If you are an investor or if money is not an issue, I'd say definitely go for freehold. Freehold properties have the advantage of retaining their values better against their leasehold counterparts.
But if you are buying purely as a homeowner for your own stay, there are other factors you should also consider, such as your lifestyle, the location of the property and proximity to amenities.
People who choose a landed living lifestyle place a high emphasis on their privacy and space. With a lot more space between neighbours as well as within your own family members, everyone gets his/her own personal space. In times of work at home arrangements, having such space is a blessing and also a luxury.
I remember during the Circuit breaker in April 2020, many of my friends had a very difficult time because everyone was cooped at home for the most part of 24/7. Because of space constraints within the house, the parents had to work on their laptops at the living rooms where their children were also watching TV. It was challenging to say the least! The same dining table had to be shared for work at home parents and SLS for the children. Things got a bit chaotic, and sometimes tempers flew. Many friends lamented how they wished they had more space in their homes.
With landed properties, families with children can also appreciate the backyard space or the car porch that staying in a landed property provides. When my children were young, the sand pit and water play stations set up at our side yard entertained them for hours! The kids also enjoyed the simple fun activity of washing our car at our car porch and also gardening!
Most freehold landed properties are tucked deeper in and further away from the everyday conveniences for exclusivity. You probably need a car for easier accessibility. You probably also need to consider the accessibility to public transportation when your children are older, since we can't possibly be ferrying them eveywhere, can we?
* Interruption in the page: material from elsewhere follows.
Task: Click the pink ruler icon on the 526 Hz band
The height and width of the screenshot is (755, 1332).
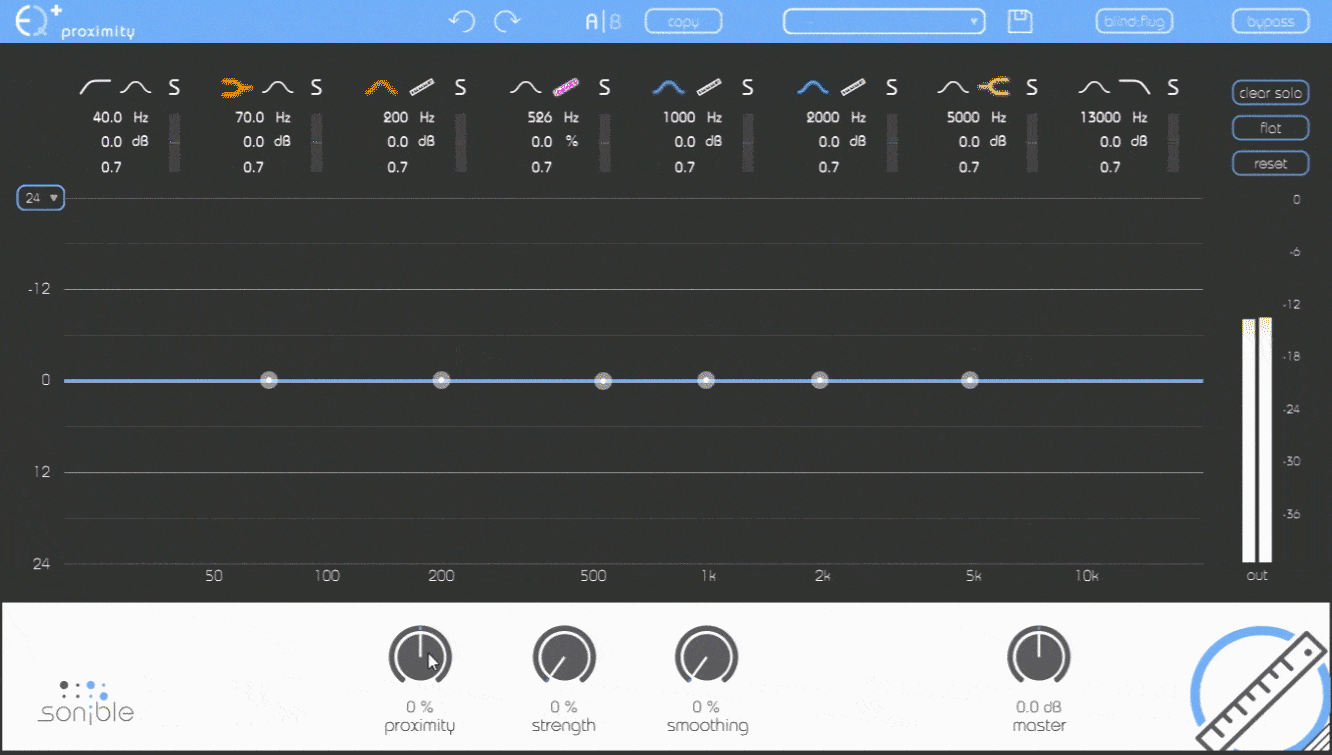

The availability of everyday conveniences is also a consideration, though with Grab just a click away, nothing is too far away.
I have a friend who swears she will never want to stay in a landed property. Why, I asked? "I don't want to take care of the maintenance of the house!" Well, there is some truth to it. Living in a house, you basically have to take care of everything related to it. If there is a tree outside your property but on your curb, it is your responsibility to trim it and take care of it. If your roof is leaking, there is no MCST office to call, you just have to fix it yourself. If you have a swimming pool or a lift, you will incur added expenses as well to maintain them.
And of course, price is a huge deciding factor. Freehold landed properties are generally 10-15% higher than their leasehold counterparts. Do you want to fork out a bigger amount of money for a freehold status for asset building to pass to your children, or choose a relatively cheaper leasehold in exchange for a better cash flow and perhaps a more comfortable retirement?
If you only intend to live out the lease without the need for resale or pass the property down to your children, the leasehold landed property might be a better choice for you.
In reality, both freehold landed and leasehold landed owners share the same quality of life. The space and luxury of living in a landed is the same for all. The real difference is in value retention of the properties and your personal priorities and budget. Ultimately, you should make the choice based on the needs and priorities of you and your family.